[Pixel coordinate grounding data]
******************************
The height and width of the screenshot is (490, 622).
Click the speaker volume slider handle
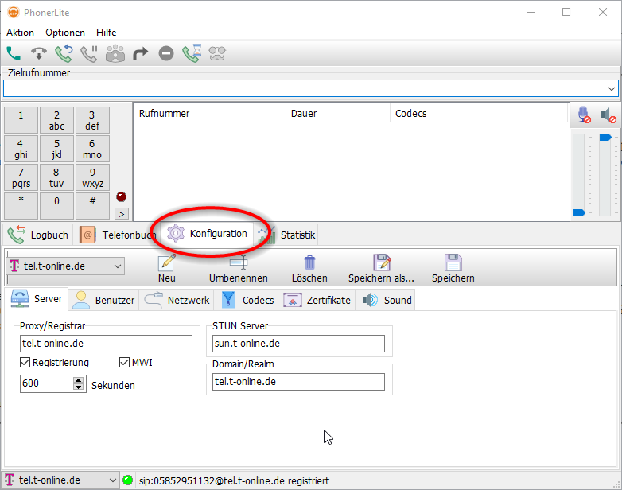(x=605, y=138)
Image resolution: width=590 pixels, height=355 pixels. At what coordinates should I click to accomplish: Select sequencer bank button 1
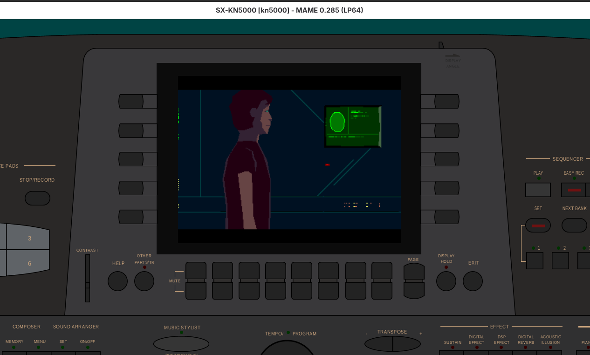[x=535, y=260]
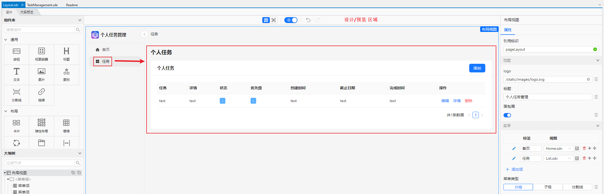Screen dimensions: 604x194
Task: Turn off the 面包屑 breadcrumb switch
Action: pos(507,115)
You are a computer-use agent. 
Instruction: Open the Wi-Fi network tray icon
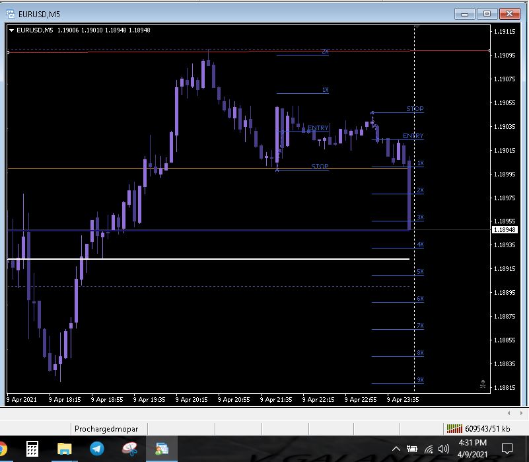click(429, 449)
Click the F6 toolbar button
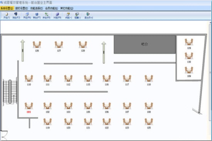Screen dimensions: 212x141 coord(27,15)
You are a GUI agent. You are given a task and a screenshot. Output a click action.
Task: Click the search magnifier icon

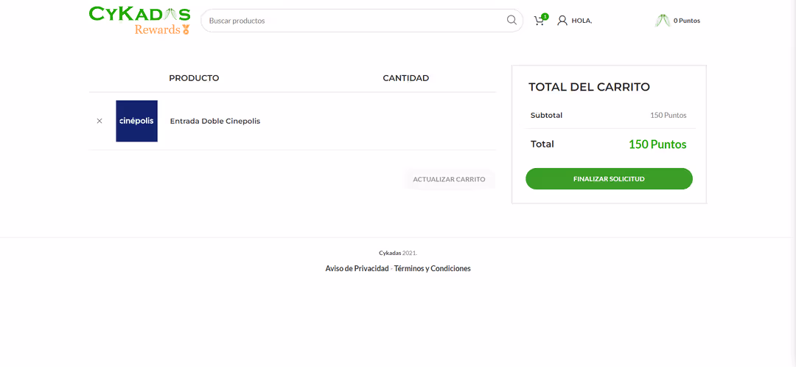click(x=512, y=21)
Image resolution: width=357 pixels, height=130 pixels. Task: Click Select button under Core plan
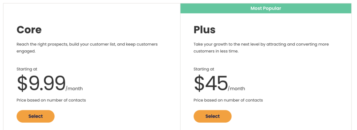pyautogui.click(x=36, y=116)
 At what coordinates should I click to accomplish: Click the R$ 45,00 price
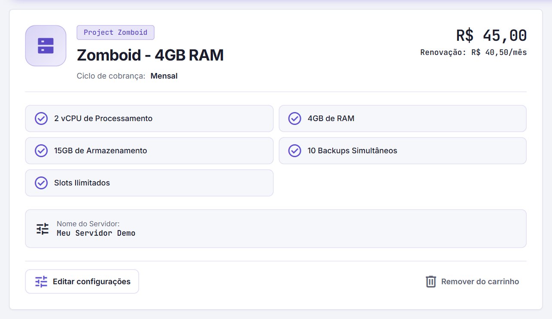pos(491,35)
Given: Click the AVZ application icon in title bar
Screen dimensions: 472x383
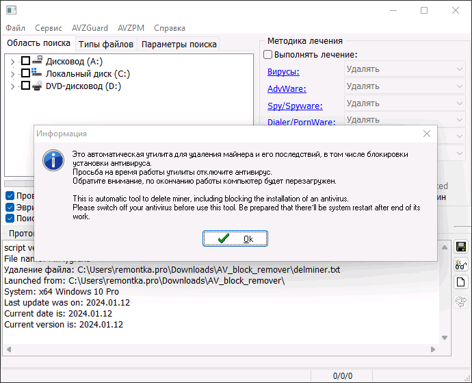Looking at the screenshot, I should [x=10, y=10].
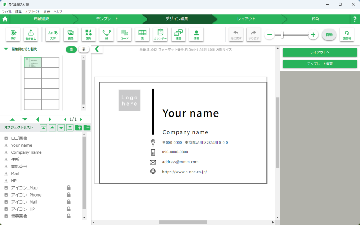The height and width of the screenshot is (225, 360).
Task: Open the コード barcode tool
Action: [124, 34]
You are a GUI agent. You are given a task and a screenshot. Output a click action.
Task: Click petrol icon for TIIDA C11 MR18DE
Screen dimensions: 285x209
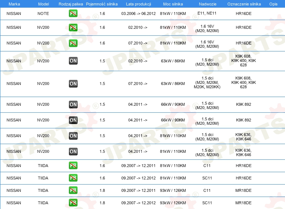pyautogui.click(x=73, y=190)
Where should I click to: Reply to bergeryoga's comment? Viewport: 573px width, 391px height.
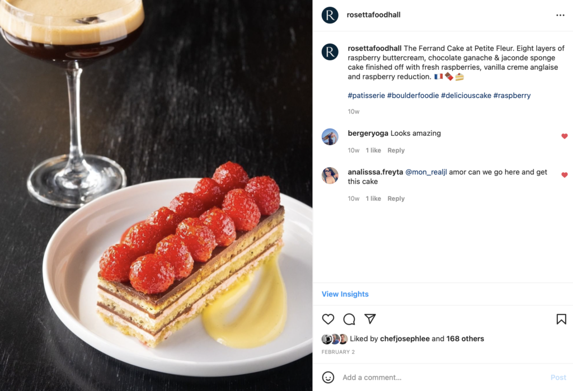pos(396,150)
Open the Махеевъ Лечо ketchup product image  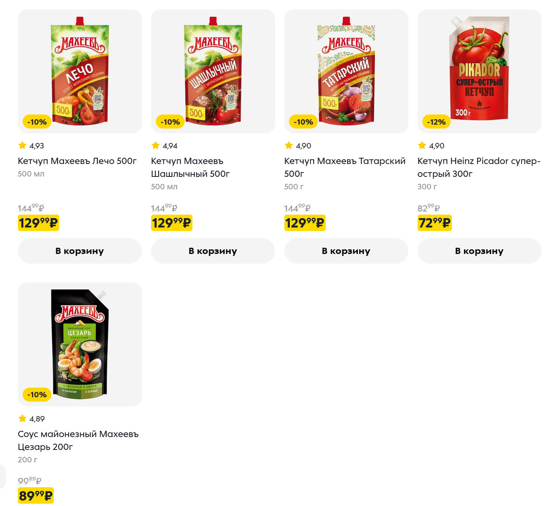click(x=80, y=71)
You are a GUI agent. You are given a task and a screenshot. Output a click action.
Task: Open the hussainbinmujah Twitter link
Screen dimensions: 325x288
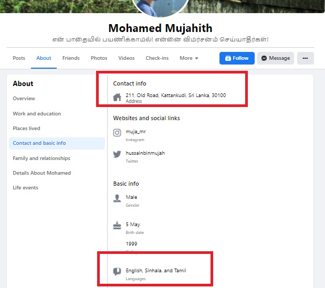pyautogui.click(x=145, y=153)
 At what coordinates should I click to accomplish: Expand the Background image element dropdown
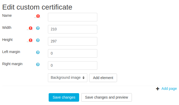[x=68, y=78]
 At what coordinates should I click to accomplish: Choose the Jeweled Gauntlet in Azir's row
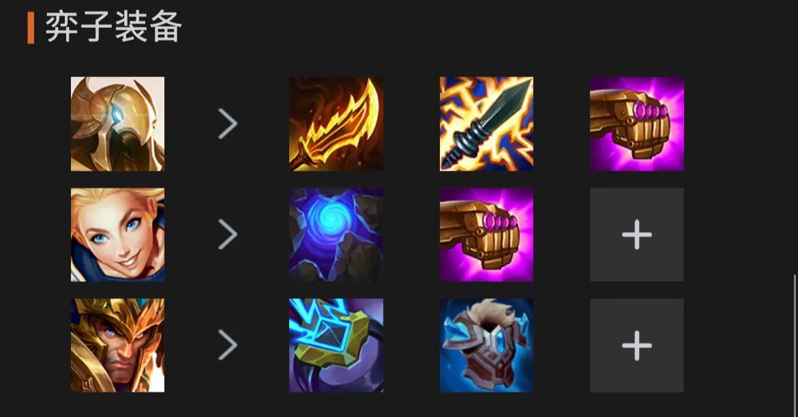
******************************
Your objective:
Using the records above, print exactly the lines between the ones containing "Click the speaker volume slider handle" and "Given: Click the", inclusive, and nothing else; no pictures.

Exercise solution:
Click the speaker volume slider handle
(x=605, y=138)
Image resolution: width=590 pixels, height=355 pixels. At what coordinates should I click to accomplish: Select sequencer bank button 1
[x=535, y=260]
Screen dimensions: 604x194
Task: Turn off the 面包屑 breadcrumb switch
Action: pos(507,115)
You are a computer-use agent. 
Instruction: Open the Wi-Fi network tray icon
click(429, 449)
Click the F6 toolbar button
Screen dimensions: 212x141 coord(27,15)
You are a GUI agent. You are given a task and a screenshot. Output a click action.
Task: Click the search magnifier icon

click(x=512, y=21)
Image resolution: width=357 pixels, height=130 pixels. Task: Click Select button under Core plan
pyautogui.click(x=36, y=116)
 At what coordinates should I click to accomplish: Click the R$ 45,00 price
pos(491,35)
Given: Click the AVZ application icon in title bar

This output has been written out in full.